Rare autosomal trisomies detected by non-invasive prenatal testing

In this issue of EJOG, Lannoo et al. [1] present the results of a daunting task; a review of rare autosomal trisomies (RATs) with the goal of providing clinical guidance for women receiving genome-wide (gw) non-invasive prenatal testing (NIPT). RATs are trisomies not involving chromosomes 13, 18, 21, or sex chromosomes. Non-mosaic RATs are seen in a high proportion of first trimester spontaneous abortions. They are only rarely encountered in amniotic fluid cells and exceedingly rare in livebirths where they are only detected in a mosaic state [2]. RATs are surprisingly common in placental cells. To appreciate the challenge in assessing their clinical significance when detected through gwNIPT, it is necessary to briefly summarize current understanding of their origins and the basis for clinical concern.

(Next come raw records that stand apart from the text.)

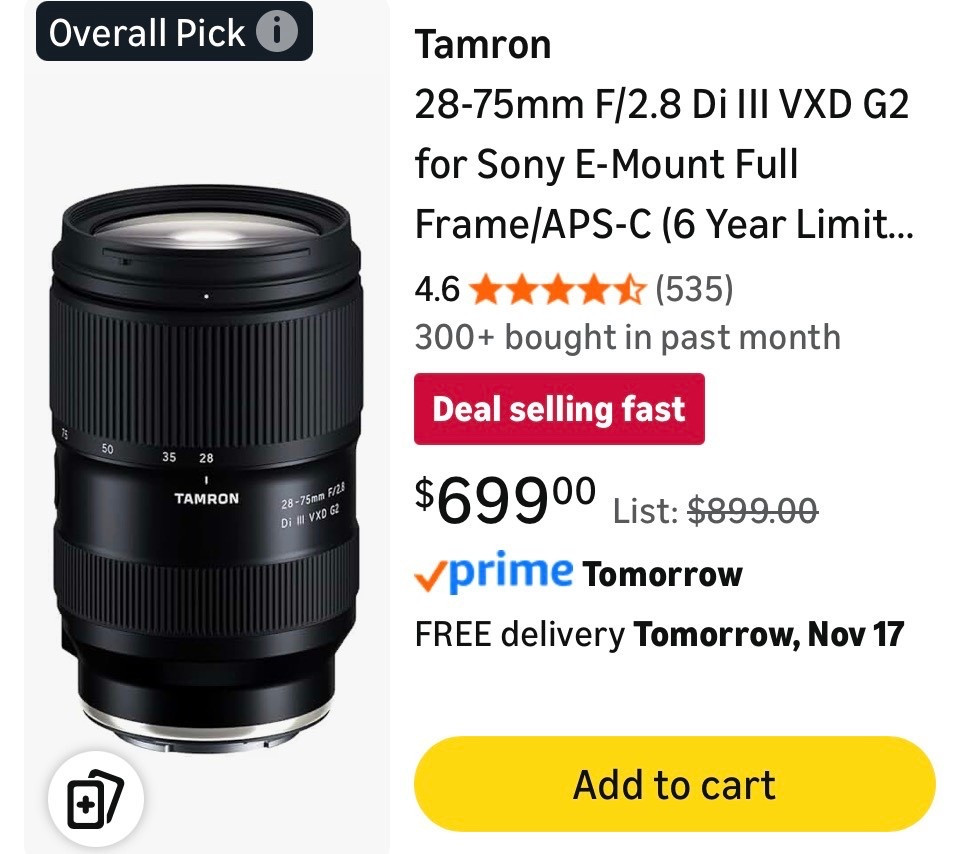Click FREE delivery Tomorrow, Nov 17 text
960x854 pixels.
(x=658, y=632)
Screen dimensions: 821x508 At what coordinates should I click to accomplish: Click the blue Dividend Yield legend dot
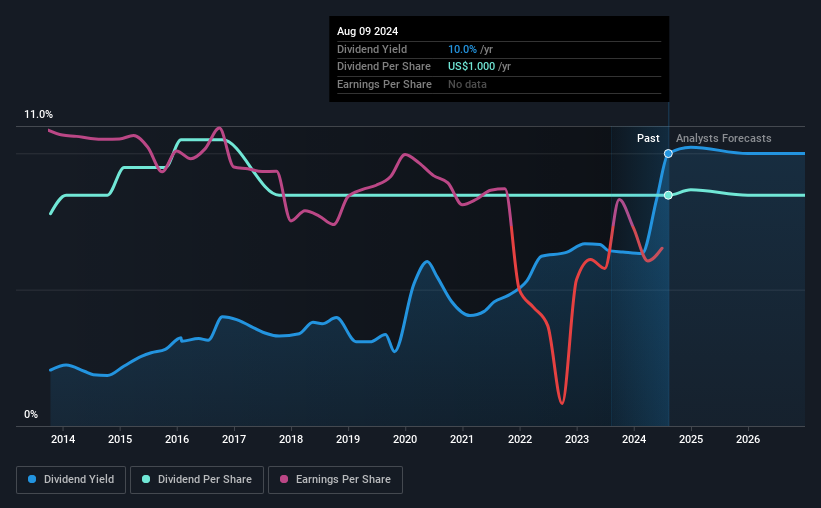32,479
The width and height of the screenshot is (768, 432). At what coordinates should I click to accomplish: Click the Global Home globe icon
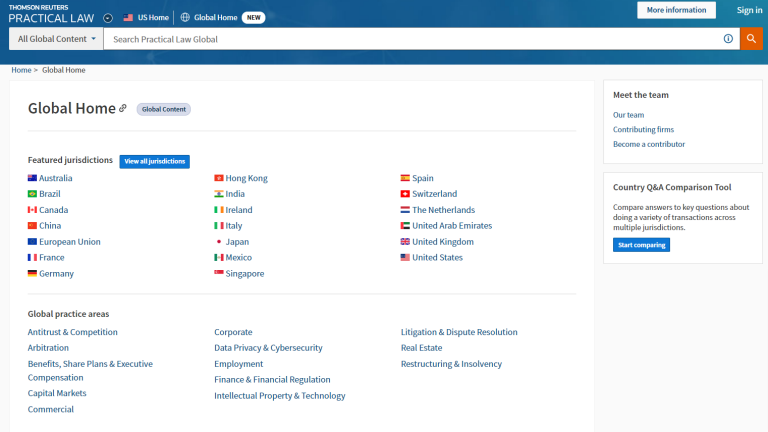coord(185,17)
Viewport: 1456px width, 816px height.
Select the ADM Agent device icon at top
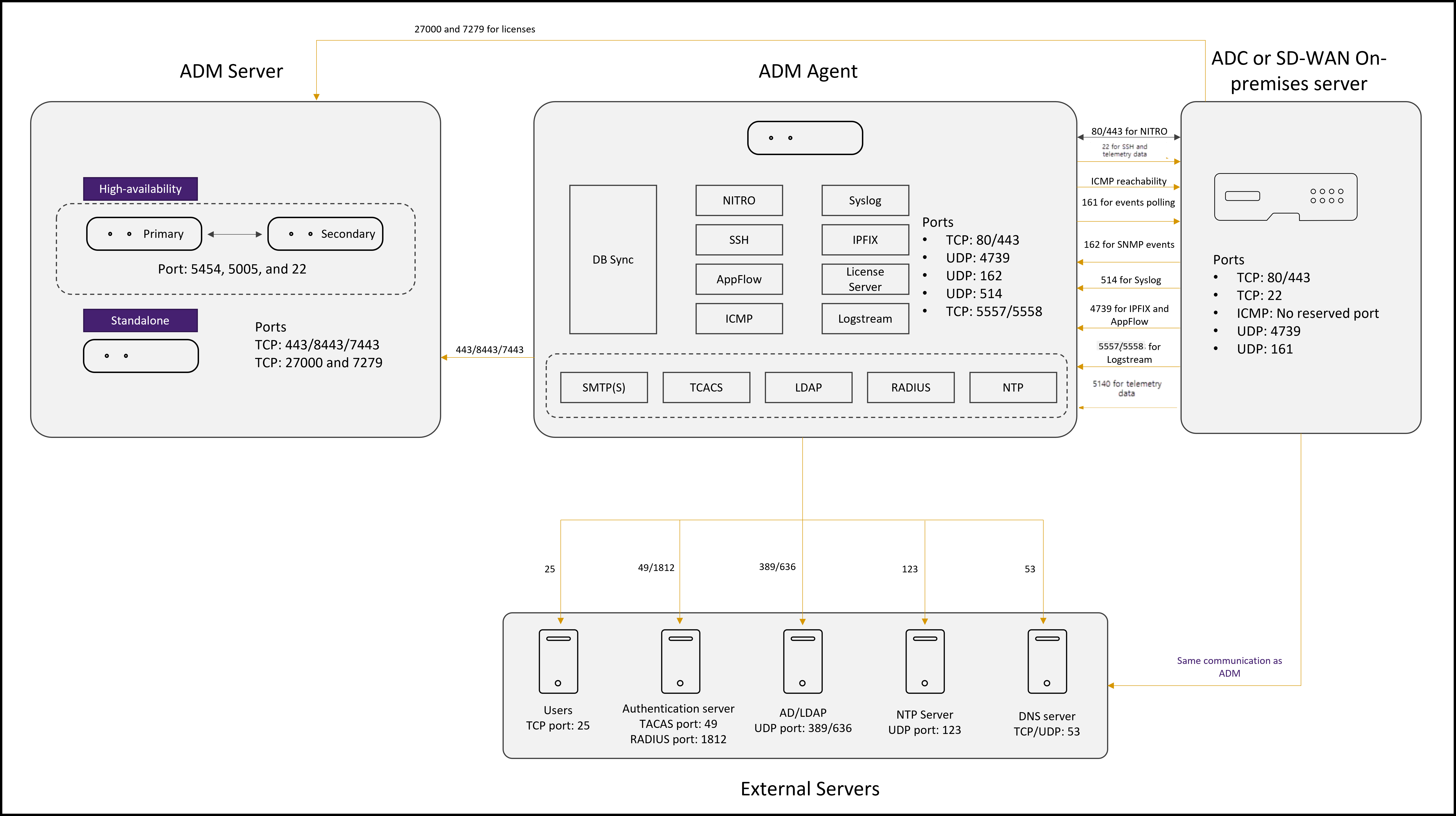click(805, 137)
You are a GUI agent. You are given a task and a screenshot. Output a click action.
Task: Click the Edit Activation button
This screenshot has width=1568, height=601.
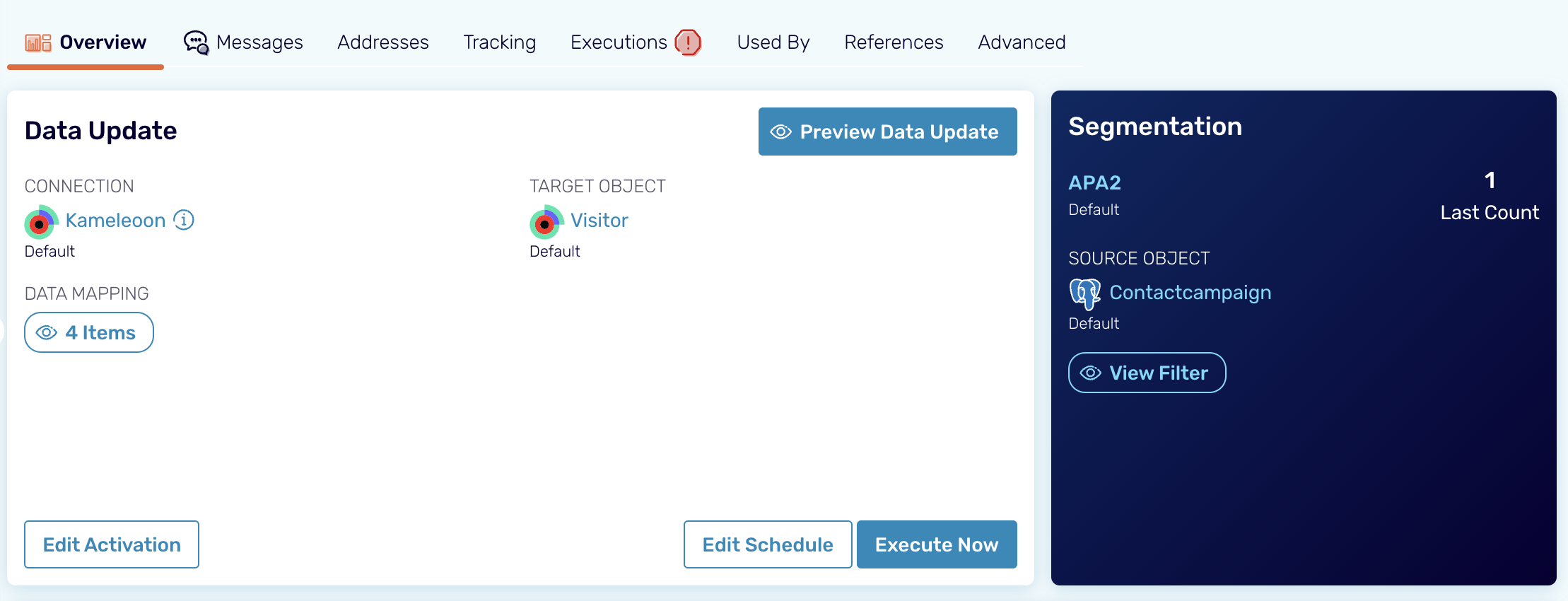pos(112,544)
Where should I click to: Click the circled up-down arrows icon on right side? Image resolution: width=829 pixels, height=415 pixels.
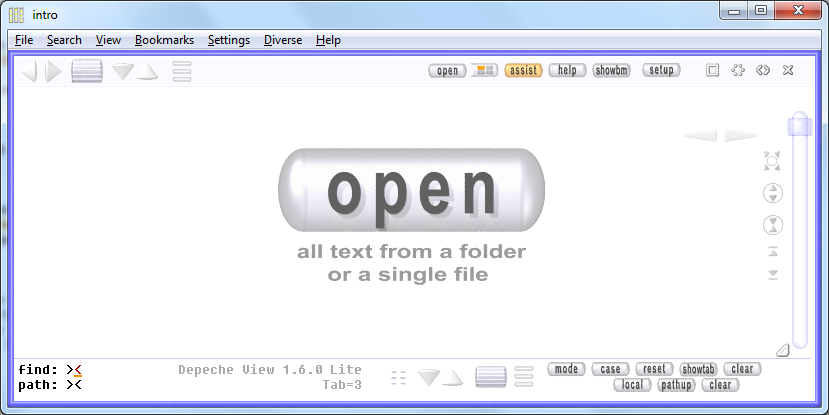(772, 193)
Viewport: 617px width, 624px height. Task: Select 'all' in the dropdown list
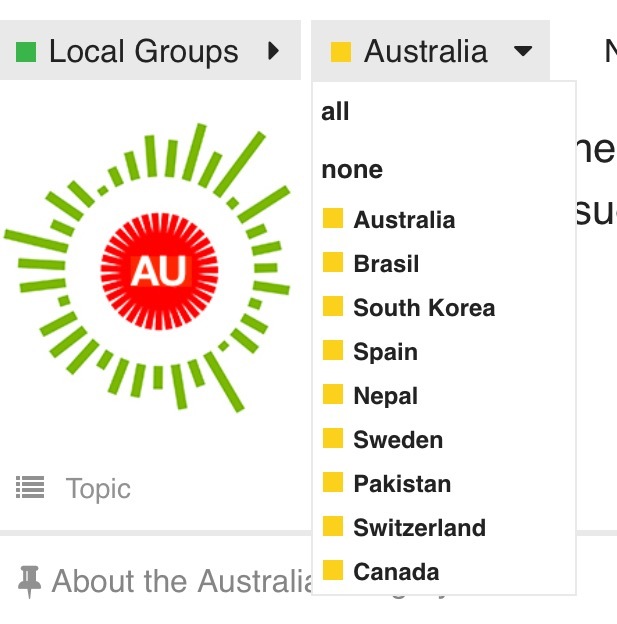(336, 112)
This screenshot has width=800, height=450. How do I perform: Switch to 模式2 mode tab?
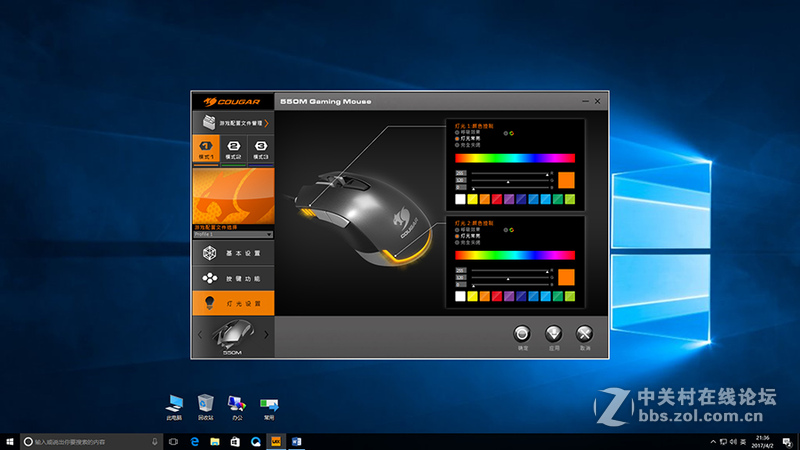tap(232, 150)
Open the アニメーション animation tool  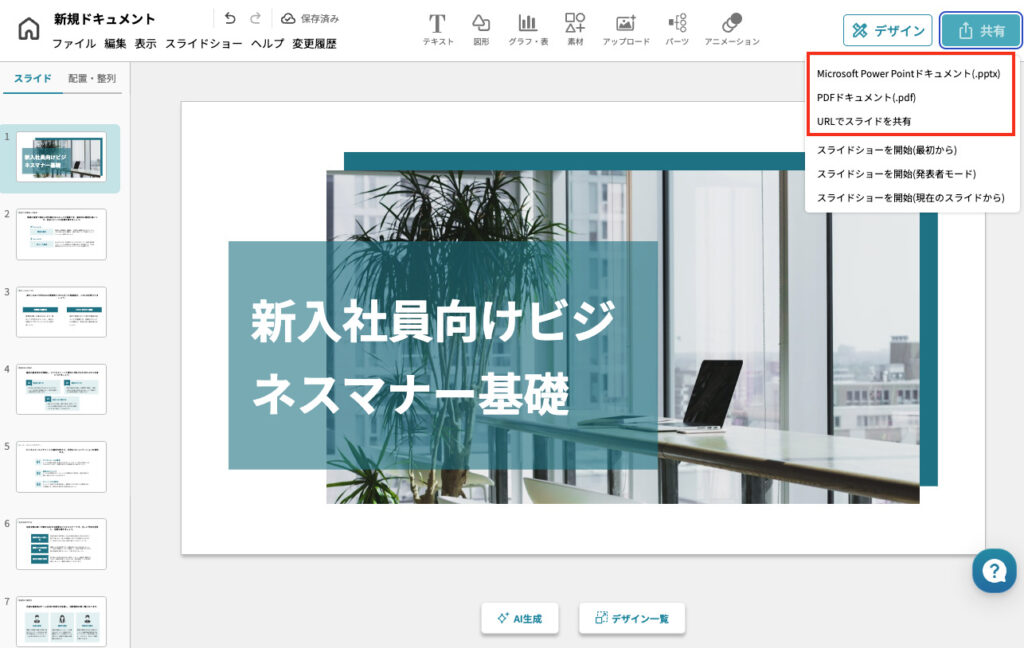pyautogui.click(x=731, y=30)
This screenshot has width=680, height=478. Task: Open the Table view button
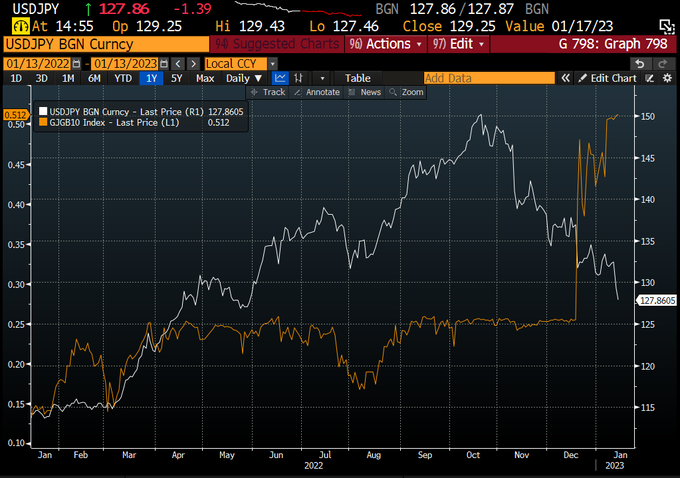[358, 78]
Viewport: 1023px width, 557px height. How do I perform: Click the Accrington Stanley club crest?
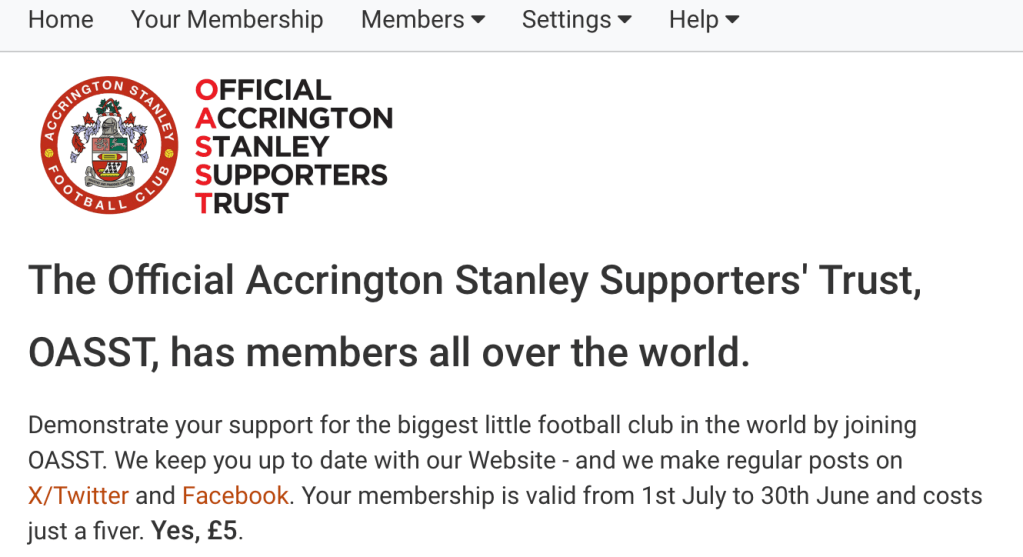click(108, 146)
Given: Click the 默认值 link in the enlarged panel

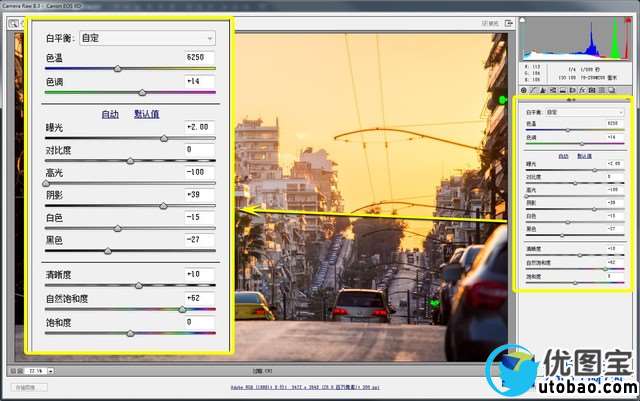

Early embryos show extensive aneuploidy with strong early selection against abnormal cells. Abnormality may be of meiotic origin or arise in the zygote or in the cell generations shortly thereafter [3]. Only a few cells are destined to become the fetus and therefore the fetus will not necessarily be fully representative of all cells in a mosaic embryo. Moreover, it is likely that lineage-specific cell selection occurs during development and additional somatic cell errors may arise. This view is supported by cytogenetic studies on chorionic villus samples (CVS) where mosaic aneuploidies are occasionally encountered in cytotrophoblasts, or mesenchyme, or both, but are usually not detected in the fetus, i.e., there is a confined placental mosaicism (CPM). Those abnormalities present in both cytotrophoblasts and mesenchyme are more likely to be meiotic in origin and these are more likely to be associated with pregnancy loss [4] or low birth weight [5]. Each specific abnormality is likely to have a different effect on placental development and function. For example, trisomy 16 is associated with a cystic placenta and markedly abnormal maternal serum placenta-derived analytes which are not seen for other trisomies [6]. Further complicating the interpretation of CPM is the need to consider the consequences of uniparental disomy (UPD). Risk for an abnormal phenotype exists when the mosaicism involves a chromosome 6, 7, 11, 14, 15 or 20 due to imprinted genes. The risk for UPD is not the same for each of these chromosomes [1]. There may also be a (currently undefined) risk for abnormality for other chromosomes with UPD because of the expression of a recessive disorder associated with the reduction to homozygosity. Each specific case with placental mosaicism should therefore be viewed as having a distinct, rare, combination of the specific trisomy, the percentage of abnormal cells, cell selection, the compartmentalization of the abnormal cells into different cell lineages, and the consequences of UPD.